(Entries from a collection)
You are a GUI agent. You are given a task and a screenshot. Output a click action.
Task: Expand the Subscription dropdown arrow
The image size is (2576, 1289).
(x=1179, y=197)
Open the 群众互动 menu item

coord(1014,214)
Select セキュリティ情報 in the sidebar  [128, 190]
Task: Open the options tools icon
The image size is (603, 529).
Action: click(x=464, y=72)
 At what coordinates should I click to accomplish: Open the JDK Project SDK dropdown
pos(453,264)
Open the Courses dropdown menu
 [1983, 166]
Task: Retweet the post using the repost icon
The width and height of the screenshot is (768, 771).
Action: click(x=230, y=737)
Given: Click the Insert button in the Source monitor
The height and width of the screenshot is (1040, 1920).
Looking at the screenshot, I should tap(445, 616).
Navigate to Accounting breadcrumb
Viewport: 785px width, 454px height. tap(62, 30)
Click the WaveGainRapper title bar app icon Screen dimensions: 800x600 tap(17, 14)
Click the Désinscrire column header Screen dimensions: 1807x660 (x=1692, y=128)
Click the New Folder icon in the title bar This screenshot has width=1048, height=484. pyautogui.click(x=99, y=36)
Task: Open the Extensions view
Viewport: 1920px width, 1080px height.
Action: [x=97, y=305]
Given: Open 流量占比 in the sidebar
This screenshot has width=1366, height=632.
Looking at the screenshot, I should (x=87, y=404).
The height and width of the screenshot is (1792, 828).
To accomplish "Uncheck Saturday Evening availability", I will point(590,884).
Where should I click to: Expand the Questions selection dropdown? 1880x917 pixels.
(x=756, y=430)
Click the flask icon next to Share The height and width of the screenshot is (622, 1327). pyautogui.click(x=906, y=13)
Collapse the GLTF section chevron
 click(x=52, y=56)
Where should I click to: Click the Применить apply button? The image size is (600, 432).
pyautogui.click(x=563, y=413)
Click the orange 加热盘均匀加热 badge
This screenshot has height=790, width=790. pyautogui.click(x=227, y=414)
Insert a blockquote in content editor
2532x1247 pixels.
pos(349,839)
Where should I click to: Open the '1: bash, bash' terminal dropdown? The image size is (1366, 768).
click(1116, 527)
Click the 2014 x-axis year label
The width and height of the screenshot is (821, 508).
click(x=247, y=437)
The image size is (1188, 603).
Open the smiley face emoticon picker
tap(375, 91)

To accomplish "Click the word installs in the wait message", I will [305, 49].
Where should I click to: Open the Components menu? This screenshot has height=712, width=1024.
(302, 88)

◆ TASK BRIEF ◆
Please put every line of the listing above into a Markdown table with the columns "Row" and "Line," numbering the rows and leaving out blank lines.

◆ TASK ANSWER ◆
| Row | Line |
|---|---|
| 1 | You are a GUI agent. You are given a task and a screenshot. Output a click action. |
| 2 | Task: Expand the Subscription dropdown arrow |
| 3 | The image size is (2576, 1289). |
| 4 | (x=1179, y=197) |
| 5 | Open the 群众互动 menu item |
| 6 | coord(1014,214) |
| 7 | Select セキュリティ情報 in the sidebar  [128, 190] |
| 8 | Task: Open the options tools icon |
| 9 | The image size is (603, 529). |
| 10 | Action: click(x=464, y=72) |
| 11 |  At what coordinates should I click to accomplish: Open the JDK Project SDK dropdown |
| 12 | pos(453,264) |
| 13 | Open the Courses dropdown menu |
| 14 |  [1983, 166] |
| 15 | Task: Retweet the post using the repost icon |
| 16 | The width and height of the screenshot is (768, 771). |
| 17 | Action: click(x=230, y=737) |
| 18 | Given: Click the Insert button in the Source monitor |
| 19 | The height and width of the screenshot is (1040, 1920). |
| 20 | Looking at the screenshot, I should tap(445, 616). |
| 21 | Navigate to Accounting breadcrumb |
| 22 | Viewport: 785px width, 454px height. tap(62, 30) |
| 23 | Click the WaveGainRapper title bar app icon Screen dimensions: 800x600 tap(17, 14) |
| 24 | Click the Désinscrire column header Screen dimensions: 1807x660 (x=1692, y=128) |
| 25 | Click the New Folder icon in the title bar This screenshot has width=1048, height=484. pyautogui.click(x=99, y=36) |
| 26 | Task: Open the Extensions view |
| 27 | Viewport: 1920px width, 1080px height. |
| 28 | Action: [x=97, y=305] |
| 29 | Given: Open 流量占比 in the sidebar |
| 30 | This screenshot has width=1366, height=632. |
| 31 | Looking at the screenshot, I should (x=87, y=404). |
| 32 | The height and width of the screenshot is (1792, 828). |
| 33 | To accomplish "Uncheck Saturday Evening availability", I will point(590,884). |
| 34 | Where should I click to: Expand the Questions selection dropdown? 1880x917 pixels. |
| 35 | (x=756, y=430) |
| 36 | Click the flask icon next to Share The height and width of the screenshot is (622, 1327). pyautogui.click(x=906, y=13) |
| 37 | Collapse the GLTF section chevron |
| 38 |  click(x=52, y=56) |
| 39 | Where should I click to: Click the Применить apply button? The image size is (600, 432). |
| 40 | pyautogui.click(x=563, y=413) |
| 41 | Click the orange 加热盘均匀加热 badge |
| 42 | This screenshot has height=790, width=790. pyautogui.click(x=227, y=414) |
| 43 | Insert a blockquote in content editor |
| 44 | 2532x1247 pixels. |
| 45 | pos(349,839) |
| 46 | Where should I click to: Open the '1: bash, bash' terminal dropdown? The image size is (1366, 768). |
| 47 | click(1116, 527) |
| 48 | Click the 2014 x-axis year label |
| 49 | The width and height of the screenshot is (821, 508). |
| 50 | click(x=247, y=437) |
| 51 | The image size is (1188, 603). |
| 52 | Open the smiley face emoticon picker |
| 53 | tap(375, 91) |
| 54 | To accomplish "Click the word installs in the wait message", I will [305, 49]. |
| 55 | Where should I click to: Open the Components menu? This screenshot has height=712, width=1024. |
| 56 | (302, 88) |